Look at that lamp; see the halo round the flame. It is a circle properly. You see it in the distance like a circle of light. I might compare it to a Christian: in the midst of the darkness, he would be like an apparition. I cannot get an illustration to give the right idea. It is not that people would really like it; not that they might be attracted by it; they might be astonished at it; might dislike it; but there is something peculiar there; it is a body of light, and they cannot but see it.
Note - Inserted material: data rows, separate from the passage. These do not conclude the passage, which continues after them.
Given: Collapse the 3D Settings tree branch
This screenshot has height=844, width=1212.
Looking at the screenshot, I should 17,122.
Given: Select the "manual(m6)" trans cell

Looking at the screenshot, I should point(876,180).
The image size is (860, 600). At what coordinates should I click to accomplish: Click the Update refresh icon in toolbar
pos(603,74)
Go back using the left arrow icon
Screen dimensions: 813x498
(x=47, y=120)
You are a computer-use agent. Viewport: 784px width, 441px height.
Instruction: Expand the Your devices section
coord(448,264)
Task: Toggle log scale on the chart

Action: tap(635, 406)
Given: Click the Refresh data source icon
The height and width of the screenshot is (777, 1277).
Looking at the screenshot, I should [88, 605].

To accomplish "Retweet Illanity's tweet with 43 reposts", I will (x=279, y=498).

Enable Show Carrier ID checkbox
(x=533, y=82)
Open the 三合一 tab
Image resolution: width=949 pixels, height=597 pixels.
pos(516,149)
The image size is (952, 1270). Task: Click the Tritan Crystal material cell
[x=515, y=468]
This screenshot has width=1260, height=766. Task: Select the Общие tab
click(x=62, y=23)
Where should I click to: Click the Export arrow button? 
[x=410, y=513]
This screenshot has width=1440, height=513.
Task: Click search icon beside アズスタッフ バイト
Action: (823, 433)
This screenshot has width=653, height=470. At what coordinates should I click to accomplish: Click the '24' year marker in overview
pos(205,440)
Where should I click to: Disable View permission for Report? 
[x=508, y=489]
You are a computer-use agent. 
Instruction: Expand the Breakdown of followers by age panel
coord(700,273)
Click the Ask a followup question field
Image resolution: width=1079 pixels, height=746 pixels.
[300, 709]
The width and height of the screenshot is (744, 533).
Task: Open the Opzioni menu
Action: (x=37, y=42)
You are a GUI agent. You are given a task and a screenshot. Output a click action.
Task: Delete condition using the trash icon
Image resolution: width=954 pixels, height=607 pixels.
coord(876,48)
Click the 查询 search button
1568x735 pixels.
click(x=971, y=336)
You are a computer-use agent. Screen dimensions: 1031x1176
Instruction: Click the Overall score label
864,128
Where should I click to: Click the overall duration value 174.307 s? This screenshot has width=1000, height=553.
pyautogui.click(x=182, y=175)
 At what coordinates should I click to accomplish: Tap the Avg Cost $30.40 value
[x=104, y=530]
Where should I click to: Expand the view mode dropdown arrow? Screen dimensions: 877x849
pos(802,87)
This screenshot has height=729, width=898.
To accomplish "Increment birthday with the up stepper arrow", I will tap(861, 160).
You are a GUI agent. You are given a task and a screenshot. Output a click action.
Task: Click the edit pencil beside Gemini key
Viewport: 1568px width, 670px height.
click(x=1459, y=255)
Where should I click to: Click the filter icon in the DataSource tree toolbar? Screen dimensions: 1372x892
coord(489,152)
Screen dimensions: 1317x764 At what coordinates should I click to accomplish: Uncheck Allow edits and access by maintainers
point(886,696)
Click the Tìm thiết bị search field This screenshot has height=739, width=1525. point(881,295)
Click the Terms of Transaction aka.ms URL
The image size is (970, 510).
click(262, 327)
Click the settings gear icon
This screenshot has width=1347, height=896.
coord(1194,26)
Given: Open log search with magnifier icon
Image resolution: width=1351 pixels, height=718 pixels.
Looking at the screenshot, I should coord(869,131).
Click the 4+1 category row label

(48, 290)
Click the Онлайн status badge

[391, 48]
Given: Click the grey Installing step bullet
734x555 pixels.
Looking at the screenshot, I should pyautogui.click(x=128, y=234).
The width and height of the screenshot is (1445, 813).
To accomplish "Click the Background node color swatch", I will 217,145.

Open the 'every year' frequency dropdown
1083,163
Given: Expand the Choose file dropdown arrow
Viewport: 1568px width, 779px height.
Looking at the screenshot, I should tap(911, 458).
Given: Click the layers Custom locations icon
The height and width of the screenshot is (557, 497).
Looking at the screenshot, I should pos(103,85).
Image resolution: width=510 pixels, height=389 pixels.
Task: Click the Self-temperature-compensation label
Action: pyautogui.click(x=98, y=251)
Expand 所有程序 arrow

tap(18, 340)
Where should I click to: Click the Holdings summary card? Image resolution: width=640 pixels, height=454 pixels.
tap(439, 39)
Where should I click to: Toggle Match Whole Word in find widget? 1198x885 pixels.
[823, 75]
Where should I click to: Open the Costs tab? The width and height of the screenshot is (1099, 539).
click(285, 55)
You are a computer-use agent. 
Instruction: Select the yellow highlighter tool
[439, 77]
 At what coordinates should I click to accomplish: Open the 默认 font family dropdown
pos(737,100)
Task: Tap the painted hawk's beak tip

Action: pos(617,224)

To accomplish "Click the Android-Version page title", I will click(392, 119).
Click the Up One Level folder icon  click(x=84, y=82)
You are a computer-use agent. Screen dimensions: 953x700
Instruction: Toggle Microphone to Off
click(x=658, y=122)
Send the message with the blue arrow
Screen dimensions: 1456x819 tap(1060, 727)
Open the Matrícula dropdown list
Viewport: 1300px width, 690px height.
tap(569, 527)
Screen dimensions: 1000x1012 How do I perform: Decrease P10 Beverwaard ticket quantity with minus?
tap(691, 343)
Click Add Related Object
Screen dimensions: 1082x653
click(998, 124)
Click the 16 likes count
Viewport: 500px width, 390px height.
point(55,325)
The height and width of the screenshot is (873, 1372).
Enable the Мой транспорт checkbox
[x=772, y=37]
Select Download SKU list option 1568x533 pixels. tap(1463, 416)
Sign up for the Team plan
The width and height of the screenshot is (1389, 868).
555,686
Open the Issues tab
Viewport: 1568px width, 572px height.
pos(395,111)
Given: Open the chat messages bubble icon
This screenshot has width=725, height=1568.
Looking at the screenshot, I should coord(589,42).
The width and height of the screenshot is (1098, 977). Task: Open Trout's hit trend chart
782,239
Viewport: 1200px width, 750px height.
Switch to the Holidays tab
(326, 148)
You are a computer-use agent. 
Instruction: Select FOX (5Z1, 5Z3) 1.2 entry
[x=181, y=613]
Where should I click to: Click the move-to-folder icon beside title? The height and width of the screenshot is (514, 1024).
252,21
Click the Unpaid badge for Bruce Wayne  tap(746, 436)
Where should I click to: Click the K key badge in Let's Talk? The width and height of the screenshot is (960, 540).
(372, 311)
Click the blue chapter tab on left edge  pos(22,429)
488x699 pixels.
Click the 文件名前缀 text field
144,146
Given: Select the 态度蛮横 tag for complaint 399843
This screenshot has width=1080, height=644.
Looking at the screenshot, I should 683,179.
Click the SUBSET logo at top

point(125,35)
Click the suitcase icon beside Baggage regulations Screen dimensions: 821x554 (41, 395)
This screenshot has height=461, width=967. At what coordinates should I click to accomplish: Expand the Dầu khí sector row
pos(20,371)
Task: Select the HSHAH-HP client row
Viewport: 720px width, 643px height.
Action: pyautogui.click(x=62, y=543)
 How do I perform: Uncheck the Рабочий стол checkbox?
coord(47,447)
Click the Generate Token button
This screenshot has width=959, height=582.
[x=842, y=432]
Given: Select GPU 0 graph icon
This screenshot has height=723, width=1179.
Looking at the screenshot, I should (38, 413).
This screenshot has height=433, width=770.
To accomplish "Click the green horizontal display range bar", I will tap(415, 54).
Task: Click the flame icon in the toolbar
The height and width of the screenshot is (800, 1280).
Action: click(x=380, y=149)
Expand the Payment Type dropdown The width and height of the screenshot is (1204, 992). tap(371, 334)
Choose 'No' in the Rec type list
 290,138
Having settled this point, I hope with clearness-Christ being rejected-I ask this question, Can anything more strikingly set forth the wisdom of God, than that, when Satan had succeeded in tempting men to drive God's Son bodily out of the earth, and afterward to refuse Him in glory, He should now conic out with this wonderful secret, that there should be thousands of bodies upon earth all bearing the light of that very Christ whom they had refused! Would we could see it more! But this is what the Lord sets forth to the disciples when He says, " If thine eye be single "-if you are entirely set upon this-then " your body shall be full of " The candle of the body is the eye." What is your eye upon? Upon getting property? That will not give you a body full of light. Is it amusement? That will not do. The eye must be right, to get the body full of light. Is it upon the One who is not here? Then the eye is single, and the whole body is light.
The apostle speaking on this subject in Phil. 3 has three things before him. First, Christ is his study; he counts all things loss for Christ. Secondly, where He is, is his mark. Thirdly, what He is; he covets a glorious body like His. He says, I am going to Him. He is my study, my mark, my hope. There is a man who has got a single eye. He is my study. Like a painter taking a sketch: he looks at a landscape until the picture is so impressed upon his eye, that he can transfer it to canvas. I have a study, an object, and that object is Christ; " that I may win Christ." I say, Where are you going? To that Christ in glory. What is your hope I am hoping He will come, and I shall have a glorious body like His own. That is a single eye. A body full of light. Paul therefore, can say, though in prison, " So now also Christ shall be magnified in my body"-what an expression that is! "Christ shall be magnified in my body, whether by life or by death." Paul would so walk here that he would be the expression of the light in the scene where his Lord was not. We should be so separate, so apart from everything here, so bearing out what He was, that we should be setters forth of the very light He was when here, but now absent.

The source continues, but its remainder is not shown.